Extracted data entries

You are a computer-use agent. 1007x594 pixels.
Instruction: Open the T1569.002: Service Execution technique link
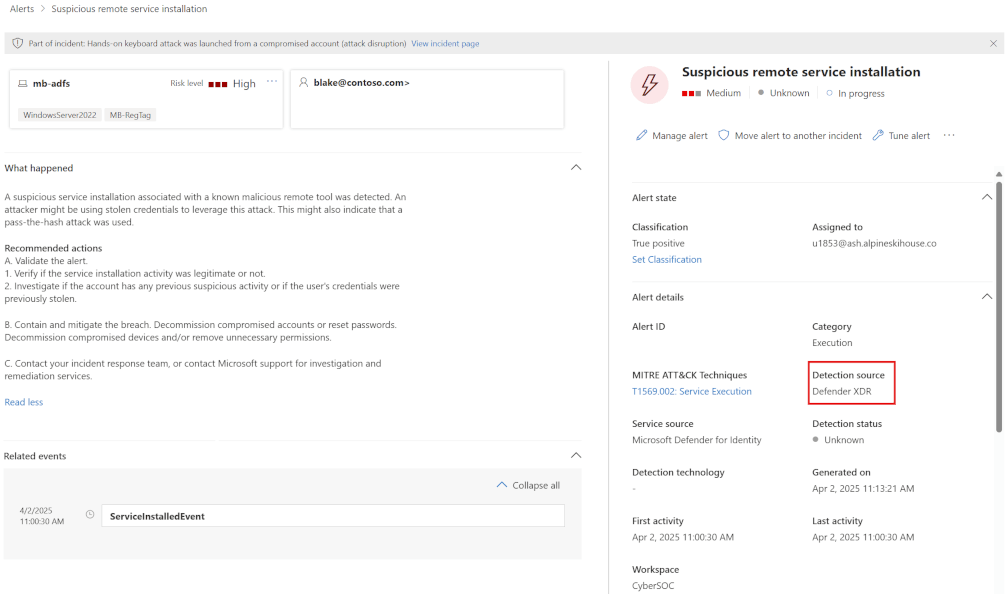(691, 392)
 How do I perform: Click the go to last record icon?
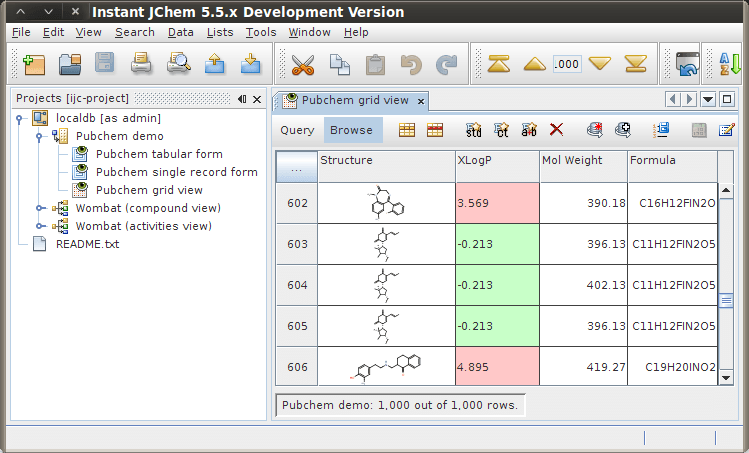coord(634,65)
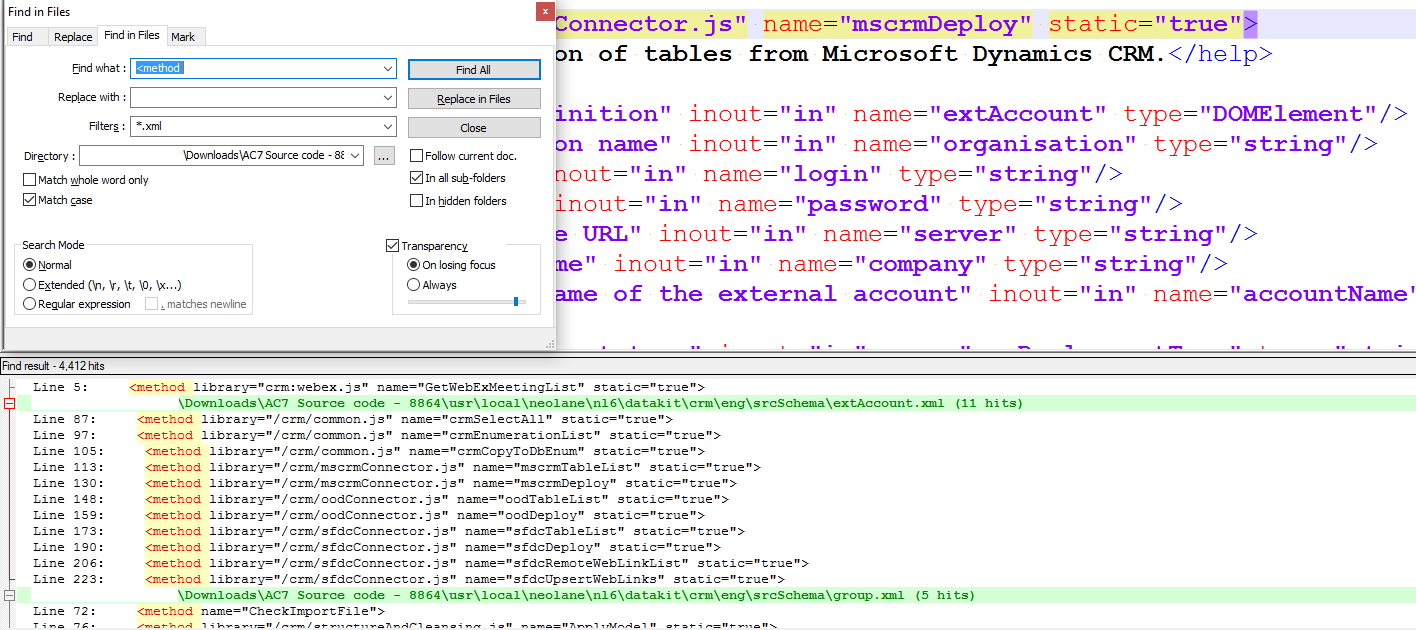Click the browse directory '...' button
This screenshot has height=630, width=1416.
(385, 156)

__Exercise__.
Could the data above be repeated exactly, with every picture dropped?

__Answer box__.
You are a computer-use agent. 1007x594 pixels.
Instruction: Open the T1569.002: Service Execution technique link
(691, 392)
 How do I perform: Click the go to last record icon?
coord(634,65)
Click the browse directory '...' button
This screenshot has height=630, width=1416.
(385, 156)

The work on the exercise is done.